I realize that I’ve erred, that of course I’m wrong, that I can’t breathe, that I must breathe. I jerk upward and hit something, another branch or a piece of garbage, and I turn over, my nose filling. I open my mouth in surprise, and the water rushes in. I choke and panic. I can’t remember which way is up. I hear the voice in my head begin to scream, and my arms fail. I can’t fight. I can’t push to the surface. I can’t do anything but feel the water rush past me, over me, around me, below me. 

I understand now that I’ve passed my limit, that I’ve been living beyond it ever since all of this began.
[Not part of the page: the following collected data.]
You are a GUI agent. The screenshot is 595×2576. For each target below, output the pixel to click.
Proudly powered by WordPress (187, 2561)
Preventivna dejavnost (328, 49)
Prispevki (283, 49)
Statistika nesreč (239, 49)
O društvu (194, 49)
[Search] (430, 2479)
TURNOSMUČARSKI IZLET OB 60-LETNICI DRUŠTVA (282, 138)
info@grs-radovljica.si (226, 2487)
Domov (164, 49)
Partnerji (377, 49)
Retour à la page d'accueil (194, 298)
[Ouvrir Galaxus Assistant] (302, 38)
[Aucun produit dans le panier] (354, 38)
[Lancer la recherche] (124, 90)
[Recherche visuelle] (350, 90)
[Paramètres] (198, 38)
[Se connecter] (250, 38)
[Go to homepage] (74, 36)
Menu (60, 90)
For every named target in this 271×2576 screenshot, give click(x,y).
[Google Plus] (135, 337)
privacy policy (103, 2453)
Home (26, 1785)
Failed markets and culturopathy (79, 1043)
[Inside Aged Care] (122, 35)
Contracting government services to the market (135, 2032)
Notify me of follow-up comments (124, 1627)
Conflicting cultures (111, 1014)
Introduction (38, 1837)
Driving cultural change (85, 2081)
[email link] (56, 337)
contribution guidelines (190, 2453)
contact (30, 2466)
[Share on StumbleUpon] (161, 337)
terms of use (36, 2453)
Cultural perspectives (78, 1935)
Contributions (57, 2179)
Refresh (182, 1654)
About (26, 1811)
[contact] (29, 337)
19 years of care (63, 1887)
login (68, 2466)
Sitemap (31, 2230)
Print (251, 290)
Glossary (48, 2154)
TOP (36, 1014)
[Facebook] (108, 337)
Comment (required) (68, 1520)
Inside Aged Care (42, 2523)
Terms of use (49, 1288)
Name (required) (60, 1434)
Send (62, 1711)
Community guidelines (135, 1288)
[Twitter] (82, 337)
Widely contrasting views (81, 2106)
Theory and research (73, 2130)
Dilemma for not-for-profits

But it doesn’t matter anymore, because all that’s left is water and force, and together, they will pound me, again and again, until they break up what I used to be and break me down into what I will. Like an old rock on a stormy shore that takes wave after wave until it finally just shatters, and then shatters again and again into sand ground ever smoother.  

The collapsing sea has freed my mother’s corpse, and she is rising toward me now, out of the darkness of the muck. Translucent fingers run through my tangled hair. A palm runs along my arm, but I’m not chilled. She wraps both arms around my chest, and I watch her skeletal face as she pulls me along the current. I don’t struggle but instead lean into her, into the flow of the rising tide. 

I’m disoriented when we break the surface. I don’t comprehend the sky above me, bluer than our water ever was. I don’t comprehend the words that Hayden yells at me. I don’t comprehend my brother’s face or his hands around my waist as he pulls me up from Hayden’s arms, from the water to the pontoon. I don’t comprehend the tourists who gasp and shriek, unsure whether to help or take my picture. One of them is someone who knows where to press me, and he does it. I spit brine into his mouth, and he stammers at me as the others applaud. 

I keep my eyes on the sky as I begin to cry. Clay takes one of my hands, and Hayden takes the other. They both say my name, again and again, “Iphigenia, Iphigenia,” in rhythm with the steady waves that roll endless against our boat. For a moment, I feel no limit.